___ Seitenauszug ___

Das Autorenduo Heiner Boehncke und Hans Sarkowicz hat im vergangenen Jahr die Lebenserinnerungen von Ludwig Emil Grimm neu herausgegeben. Beide stellen dieses opulente Werk nun am Freitag, 29. April, um 19.30 Uhr im Remisenkeller des Steinauer Brüder Grimm-Hauses in einer Lesung vor. Der Eintritt ist frei.
Heiner Boehncke (er stammt aus Schwarzenfels) studierte Germanistik, Romanistik und Philosophie und war danach an der Frankfurter Universität tätig, wo er später auch außerplanmäßiger Professor wurde. Außerdem unterrichtete er am Deutschen Literaturinstitut in Leipzig. Viele Jahre arbeitete Boehncke auch als Kulturredakteur für den Hessischen Rundfunk. Mit dem ebenfalls dort als Leiter des Bereichs Kultur und Wissenschaft tätigen Hans Sarkowicz, der in Gelnhausen lebt, verfasste er eine ganze Reihe von Büchern, unter anderem zur Geschichte Hessens und zur hessischen Literaturgeschichte, so auch eine Biographie des bedeutendsten deutschen Barock-Dichters Hans Jacob Christoffel von Grimmelshausen, der aus Gelnhausen stammt.
Der Name Grimm ist bekannt, eigentlich jeder kennt Jacob und Wilhelm Grimm, die Märchenerzähler, doch, wer kennt ihren jüngeren Bruder Ludwig Emil Grimm.
Ludwig Emil Grimm ist der bekannte Unbekannte, der Maler und Graphiker der ersten Hälfte des 19. Jahrhunderts, der Malerbruder neben den Märchenbrüdern Jacob und Wilhelm. Er ist eine prägende Figur der deutschen Romantik, die wir gerade wiederentdecken. So zeigt auch das Steinauer Museum Brüder Grimm-Haus einen beachtlichen Querschnitt durch sein graphisches schaffen und beschäftigt sich mit seinem Werk. ER hat aber nicht nur ein breites künstlerisches Werk hinterlassen. Sein Leben und sein Werk sc hikdert er selbst in seiner ausführlichen Autobiographie.

___ Bereitgestellte Daten ___

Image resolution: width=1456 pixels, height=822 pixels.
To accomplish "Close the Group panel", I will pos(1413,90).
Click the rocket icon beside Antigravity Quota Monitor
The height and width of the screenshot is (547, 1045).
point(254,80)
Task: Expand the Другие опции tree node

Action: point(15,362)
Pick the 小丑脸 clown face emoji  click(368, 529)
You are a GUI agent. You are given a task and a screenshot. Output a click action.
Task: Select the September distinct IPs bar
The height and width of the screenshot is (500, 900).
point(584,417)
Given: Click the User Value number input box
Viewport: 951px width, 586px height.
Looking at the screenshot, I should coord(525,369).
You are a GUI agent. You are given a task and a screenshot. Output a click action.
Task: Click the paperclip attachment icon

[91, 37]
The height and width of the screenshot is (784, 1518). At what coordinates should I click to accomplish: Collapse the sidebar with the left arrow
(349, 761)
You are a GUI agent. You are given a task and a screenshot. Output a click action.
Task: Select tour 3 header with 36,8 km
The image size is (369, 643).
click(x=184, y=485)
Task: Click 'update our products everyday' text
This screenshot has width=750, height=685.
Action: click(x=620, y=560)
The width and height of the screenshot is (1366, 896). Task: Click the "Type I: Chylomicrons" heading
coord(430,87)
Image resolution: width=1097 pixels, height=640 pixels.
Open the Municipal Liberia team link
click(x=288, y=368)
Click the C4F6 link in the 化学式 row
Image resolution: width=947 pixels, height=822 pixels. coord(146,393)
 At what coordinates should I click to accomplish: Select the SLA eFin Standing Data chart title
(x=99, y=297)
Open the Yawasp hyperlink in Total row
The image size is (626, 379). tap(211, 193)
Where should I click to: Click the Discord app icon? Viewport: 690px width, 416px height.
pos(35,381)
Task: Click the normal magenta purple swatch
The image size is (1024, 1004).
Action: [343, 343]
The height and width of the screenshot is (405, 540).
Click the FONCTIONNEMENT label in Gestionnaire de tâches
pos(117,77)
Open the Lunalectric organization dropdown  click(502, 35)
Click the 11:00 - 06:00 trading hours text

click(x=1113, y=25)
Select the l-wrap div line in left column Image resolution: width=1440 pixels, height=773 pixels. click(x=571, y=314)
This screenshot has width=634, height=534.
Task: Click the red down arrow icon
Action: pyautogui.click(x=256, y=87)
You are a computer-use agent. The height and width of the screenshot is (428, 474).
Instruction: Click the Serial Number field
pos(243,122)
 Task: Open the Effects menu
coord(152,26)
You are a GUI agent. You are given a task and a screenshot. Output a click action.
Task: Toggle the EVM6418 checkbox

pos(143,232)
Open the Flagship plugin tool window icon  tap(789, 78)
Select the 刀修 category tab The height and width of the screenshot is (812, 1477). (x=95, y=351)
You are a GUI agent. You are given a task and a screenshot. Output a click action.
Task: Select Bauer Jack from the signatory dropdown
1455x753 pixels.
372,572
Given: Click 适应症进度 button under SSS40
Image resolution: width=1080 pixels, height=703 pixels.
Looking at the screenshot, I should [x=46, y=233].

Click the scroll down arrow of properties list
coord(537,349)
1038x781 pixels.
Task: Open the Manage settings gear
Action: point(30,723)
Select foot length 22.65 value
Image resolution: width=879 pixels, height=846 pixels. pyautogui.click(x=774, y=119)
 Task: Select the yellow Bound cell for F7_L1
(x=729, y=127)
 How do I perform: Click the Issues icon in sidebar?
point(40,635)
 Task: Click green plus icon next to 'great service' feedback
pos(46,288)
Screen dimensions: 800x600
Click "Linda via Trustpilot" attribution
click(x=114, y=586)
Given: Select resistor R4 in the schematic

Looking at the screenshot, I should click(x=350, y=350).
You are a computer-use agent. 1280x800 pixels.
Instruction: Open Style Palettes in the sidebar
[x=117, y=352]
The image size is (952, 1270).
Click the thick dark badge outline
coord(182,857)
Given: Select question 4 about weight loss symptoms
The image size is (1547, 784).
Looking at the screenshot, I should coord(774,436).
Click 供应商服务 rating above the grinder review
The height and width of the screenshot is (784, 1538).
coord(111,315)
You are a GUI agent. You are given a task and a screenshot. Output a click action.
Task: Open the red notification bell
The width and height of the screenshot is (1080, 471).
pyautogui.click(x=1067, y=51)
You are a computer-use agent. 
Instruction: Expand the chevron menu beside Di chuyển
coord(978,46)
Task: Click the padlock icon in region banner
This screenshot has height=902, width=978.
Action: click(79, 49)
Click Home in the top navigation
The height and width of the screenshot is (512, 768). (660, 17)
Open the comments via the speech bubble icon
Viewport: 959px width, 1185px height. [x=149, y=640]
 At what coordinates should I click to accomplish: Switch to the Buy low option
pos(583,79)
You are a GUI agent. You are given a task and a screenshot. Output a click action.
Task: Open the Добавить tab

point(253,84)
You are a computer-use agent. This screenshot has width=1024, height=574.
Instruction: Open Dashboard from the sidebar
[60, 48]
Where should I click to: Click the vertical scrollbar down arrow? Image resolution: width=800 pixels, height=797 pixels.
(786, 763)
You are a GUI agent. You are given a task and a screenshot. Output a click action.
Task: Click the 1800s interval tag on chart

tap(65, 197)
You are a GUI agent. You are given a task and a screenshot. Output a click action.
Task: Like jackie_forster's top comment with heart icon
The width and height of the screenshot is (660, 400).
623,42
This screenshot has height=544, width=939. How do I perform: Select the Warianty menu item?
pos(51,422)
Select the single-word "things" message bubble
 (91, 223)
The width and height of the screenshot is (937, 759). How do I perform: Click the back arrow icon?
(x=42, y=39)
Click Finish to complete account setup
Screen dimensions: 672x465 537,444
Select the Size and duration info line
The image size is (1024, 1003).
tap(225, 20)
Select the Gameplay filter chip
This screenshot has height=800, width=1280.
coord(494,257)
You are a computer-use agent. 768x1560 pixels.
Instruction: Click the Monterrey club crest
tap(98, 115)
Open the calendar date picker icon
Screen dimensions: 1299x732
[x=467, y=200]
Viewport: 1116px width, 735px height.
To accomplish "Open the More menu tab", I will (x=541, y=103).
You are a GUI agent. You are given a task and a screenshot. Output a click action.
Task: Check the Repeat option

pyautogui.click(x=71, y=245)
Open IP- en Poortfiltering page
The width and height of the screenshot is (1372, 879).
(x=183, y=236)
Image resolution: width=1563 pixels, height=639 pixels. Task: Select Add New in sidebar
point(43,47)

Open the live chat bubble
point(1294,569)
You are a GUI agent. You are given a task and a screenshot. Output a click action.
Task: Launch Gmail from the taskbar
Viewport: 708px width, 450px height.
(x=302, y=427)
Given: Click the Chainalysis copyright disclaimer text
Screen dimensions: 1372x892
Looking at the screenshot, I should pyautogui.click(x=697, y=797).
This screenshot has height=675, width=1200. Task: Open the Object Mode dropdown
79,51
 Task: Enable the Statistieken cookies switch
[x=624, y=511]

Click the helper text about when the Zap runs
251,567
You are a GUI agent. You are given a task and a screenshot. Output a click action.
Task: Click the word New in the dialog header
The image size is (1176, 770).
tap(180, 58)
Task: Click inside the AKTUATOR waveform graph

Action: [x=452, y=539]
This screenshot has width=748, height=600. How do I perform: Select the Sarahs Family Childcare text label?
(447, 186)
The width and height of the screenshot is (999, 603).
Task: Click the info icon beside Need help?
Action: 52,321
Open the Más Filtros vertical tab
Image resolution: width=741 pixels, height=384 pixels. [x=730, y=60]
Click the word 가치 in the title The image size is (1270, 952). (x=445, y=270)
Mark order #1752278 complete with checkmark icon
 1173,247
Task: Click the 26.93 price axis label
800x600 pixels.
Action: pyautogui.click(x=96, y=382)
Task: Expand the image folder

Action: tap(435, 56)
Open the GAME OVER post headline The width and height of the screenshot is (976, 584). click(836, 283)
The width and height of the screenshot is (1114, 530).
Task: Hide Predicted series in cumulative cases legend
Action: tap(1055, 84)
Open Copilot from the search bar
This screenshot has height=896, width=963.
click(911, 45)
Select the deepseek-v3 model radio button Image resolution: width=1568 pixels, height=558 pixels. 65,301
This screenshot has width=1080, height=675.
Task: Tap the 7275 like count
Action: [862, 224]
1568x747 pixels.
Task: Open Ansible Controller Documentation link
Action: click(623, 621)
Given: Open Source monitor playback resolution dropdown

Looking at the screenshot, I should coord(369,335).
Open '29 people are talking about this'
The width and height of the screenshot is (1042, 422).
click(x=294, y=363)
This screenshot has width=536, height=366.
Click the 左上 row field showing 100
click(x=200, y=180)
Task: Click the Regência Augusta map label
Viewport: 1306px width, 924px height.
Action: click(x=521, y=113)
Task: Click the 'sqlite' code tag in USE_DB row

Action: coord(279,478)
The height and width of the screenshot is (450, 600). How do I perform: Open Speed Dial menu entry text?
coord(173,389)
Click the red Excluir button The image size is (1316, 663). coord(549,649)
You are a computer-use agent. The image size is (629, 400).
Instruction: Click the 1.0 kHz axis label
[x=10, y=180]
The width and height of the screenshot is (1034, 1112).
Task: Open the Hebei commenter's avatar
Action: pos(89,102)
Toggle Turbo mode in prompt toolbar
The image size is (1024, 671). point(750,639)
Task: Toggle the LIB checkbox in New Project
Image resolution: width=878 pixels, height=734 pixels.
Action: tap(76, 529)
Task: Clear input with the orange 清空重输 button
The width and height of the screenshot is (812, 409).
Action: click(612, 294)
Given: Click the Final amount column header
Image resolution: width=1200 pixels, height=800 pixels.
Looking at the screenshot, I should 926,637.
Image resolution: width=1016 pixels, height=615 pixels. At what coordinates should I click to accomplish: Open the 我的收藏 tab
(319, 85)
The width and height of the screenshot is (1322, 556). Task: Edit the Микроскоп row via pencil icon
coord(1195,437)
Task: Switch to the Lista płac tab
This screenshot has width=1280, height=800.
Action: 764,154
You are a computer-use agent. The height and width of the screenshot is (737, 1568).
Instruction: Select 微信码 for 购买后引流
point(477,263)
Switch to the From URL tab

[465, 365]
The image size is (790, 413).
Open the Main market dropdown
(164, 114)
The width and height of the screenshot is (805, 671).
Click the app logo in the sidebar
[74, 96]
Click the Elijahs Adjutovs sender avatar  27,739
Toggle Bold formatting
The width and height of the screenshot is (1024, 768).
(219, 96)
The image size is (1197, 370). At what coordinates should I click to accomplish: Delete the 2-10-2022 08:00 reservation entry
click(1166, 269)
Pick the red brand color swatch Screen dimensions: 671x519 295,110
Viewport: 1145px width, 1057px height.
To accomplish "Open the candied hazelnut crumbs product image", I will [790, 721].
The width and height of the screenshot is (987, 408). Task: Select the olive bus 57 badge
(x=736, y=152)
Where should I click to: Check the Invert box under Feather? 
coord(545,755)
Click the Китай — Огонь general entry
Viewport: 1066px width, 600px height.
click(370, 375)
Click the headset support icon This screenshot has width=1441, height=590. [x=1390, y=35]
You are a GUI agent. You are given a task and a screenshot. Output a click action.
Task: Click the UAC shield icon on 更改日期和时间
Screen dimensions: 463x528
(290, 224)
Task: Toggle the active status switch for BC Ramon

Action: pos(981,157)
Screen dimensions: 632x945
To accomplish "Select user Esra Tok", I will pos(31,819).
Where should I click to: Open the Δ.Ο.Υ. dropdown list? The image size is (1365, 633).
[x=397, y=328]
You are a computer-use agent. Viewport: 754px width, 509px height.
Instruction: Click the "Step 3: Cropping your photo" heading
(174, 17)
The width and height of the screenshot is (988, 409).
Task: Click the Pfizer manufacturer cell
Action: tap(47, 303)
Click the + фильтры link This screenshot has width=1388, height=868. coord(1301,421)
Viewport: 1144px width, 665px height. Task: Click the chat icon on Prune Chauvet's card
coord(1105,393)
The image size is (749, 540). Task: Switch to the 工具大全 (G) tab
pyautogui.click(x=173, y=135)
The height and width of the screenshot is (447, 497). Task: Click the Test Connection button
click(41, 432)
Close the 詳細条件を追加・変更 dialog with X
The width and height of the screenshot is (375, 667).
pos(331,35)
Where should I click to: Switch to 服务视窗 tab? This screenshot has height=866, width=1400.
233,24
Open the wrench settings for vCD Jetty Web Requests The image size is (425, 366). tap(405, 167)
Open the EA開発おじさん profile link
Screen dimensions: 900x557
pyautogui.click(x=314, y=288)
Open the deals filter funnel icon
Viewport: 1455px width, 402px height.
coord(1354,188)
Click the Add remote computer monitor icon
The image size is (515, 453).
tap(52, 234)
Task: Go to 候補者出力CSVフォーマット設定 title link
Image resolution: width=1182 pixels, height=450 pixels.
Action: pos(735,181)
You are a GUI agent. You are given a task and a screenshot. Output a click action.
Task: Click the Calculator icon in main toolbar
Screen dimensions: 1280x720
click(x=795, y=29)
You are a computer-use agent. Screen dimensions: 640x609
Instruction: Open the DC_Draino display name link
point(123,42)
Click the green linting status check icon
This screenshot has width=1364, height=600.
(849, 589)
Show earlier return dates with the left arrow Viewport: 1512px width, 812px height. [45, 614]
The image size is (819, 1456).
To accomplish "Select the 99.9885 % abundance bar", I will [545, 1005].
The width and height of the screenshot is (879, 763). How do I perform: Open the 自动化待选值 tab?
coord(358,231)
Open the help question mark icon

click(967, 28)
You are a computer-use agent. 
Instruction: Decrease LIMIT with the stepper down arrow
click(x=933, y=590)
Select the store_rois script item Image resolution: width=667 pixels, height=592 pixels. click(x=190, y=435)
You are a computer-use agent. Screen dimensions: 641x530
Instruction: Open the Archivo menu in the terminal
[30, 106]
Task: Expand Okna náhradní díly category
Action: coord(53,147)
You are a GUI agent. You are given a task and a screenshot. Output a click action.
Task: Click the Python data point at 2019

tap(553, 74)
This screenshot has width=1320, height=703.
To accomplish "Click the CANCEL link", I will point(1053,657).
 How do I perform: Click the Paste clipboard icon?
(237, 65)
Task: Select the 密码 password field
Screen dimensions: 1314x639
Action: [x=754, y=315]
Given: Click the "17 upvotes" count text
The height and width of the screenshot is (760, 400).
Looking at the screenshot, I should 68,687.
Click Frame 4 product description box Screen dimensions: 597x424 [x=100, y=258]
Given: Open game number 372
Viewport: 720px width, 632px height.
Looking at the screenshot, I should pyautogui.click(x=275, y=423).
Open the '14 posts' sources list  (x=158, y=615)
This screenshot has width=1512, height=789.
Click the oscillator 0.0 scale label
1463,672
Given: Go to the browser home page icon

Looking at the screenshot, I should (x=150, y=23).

___

Arbeitsauftrag A → Welche Personen nennt der Text zur Lesung in Steinau mit Namen? Führen Sie alle auf.
Arbeitsauftrag B → Geben Sie aus dem Text zur Lesung in Steinau die Stelle von "Ludwig Emil Grimm ist" bis "seiner ausführlichen Autobiographie." wortgetreu wieder.
Arbeitsauftrag C → Fassen Sie den Text zur Lesung in Steinau in zwei Sätzen zusammen.

Ihre Antwort A → Heiner Boehncke, Hans Sarkowicz, Ludwig Emil Grimm, Jacob Grimm, Wilhelm Grimm, Hans Jacob Christoffel von Grimmelshausen

Ihre Antwort B →
Ludwig Emil Grimm ist der bekannte Unbekannte, der Maler und Graphiker der ersten Hälfte des 19. Jahrhunderts, der Malerbruder neben den Märchenbrüdern Jacob und Wilhelm. Er ist eine prägende Figur der deutschen Romantik, die wir gerade wiederentdecken. So zeigt auch das Steinauer Museum Brüder Grimm-Haus einen beachtlichen Querschnitt durch sein graphisches schaffen und beschäftigt sich mit seinem Werk. ER hat aber nicht nur ein breites künstlerisches Werk hinterlassen. Sein Leben und sein Werk sc hikdert er selbst in seiner ausführlichen Autobiographie.

Ihre Antwort C → Heiner Boehncke und Hans Sarkowicz stellen die von ihnen neu herausgegebenen Lebenserinnerungen von Ludwig Emil Grimm am Freitag, 29. April, um 19.30 Uhr bei freiem Eintritt im Remisenkeller des Steinauer Brüder Grimm-Hauses in einer Lesung vor. Ludwig Emil Grimm, der jüngere Bruder der Märchenbrüder Jacob und Wilhelm, war Maler und Graphiker der ersten Hälfte des 19. Jahrhunderts und eine prägende Figur der deutschen Romantik.